Often I tell men my life story how i live as a erotikus munka. I offer sexual services and the social therapist service too. It also happens that clients cry. Some cry out of sheer excitement, others cry because they can cry with me. Often these men get away with it afterwards is not clear.
What I think, I have to get rid of. Therefore, I lead a ‘hookers diary’ and don’t tell my friend about my orders. We laugh a lot about it. Otherwise, I consider myself well, whom I talk about my job. I’ve lost friends because of that and found new friends among fellow. There are women who are actually very modest, but the Escort break out of this life. These are candidates for a hard double life.
For me, the discrepancy is not large. I live my fantasies and earn good money. I can live with two appointments per week. More than three appointments a week I do not do. Escort is physically and psychologically exhausting. Throughout the process, which lasts for several days at a normal couple, from flirting over kissing to sex, I am going through in three hours.
A distinction between prostitution and escort I do not see. I’m a prostitute. But I’m not on the road and freeze my butt off.

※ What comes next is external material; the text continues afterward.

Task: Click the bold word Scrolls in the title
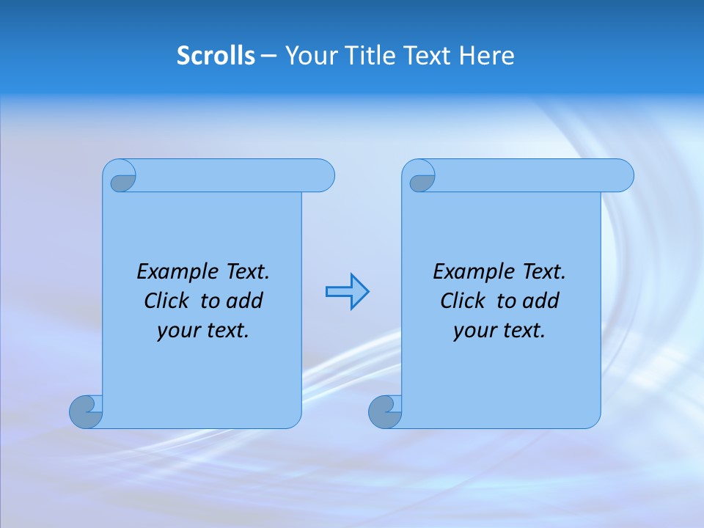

I chose it deliberately, knowing that I will not sell my body, but my charm yes. Afterwards I take a shower and take my body back. I have the situation under control. After the first time I asked myself, how does it feel now? I had expected that I would feel dirty. The opposite was the case. I was pure and innocent to me. I was almost a little proud, like a small child to a good school grade. I had done something good. There is always the danger of being an independent Escort. Therefore it is important to still have another profession. What makes a woman on the side, does not matter. Many indicate something is wrong. A prestigious study raises the product.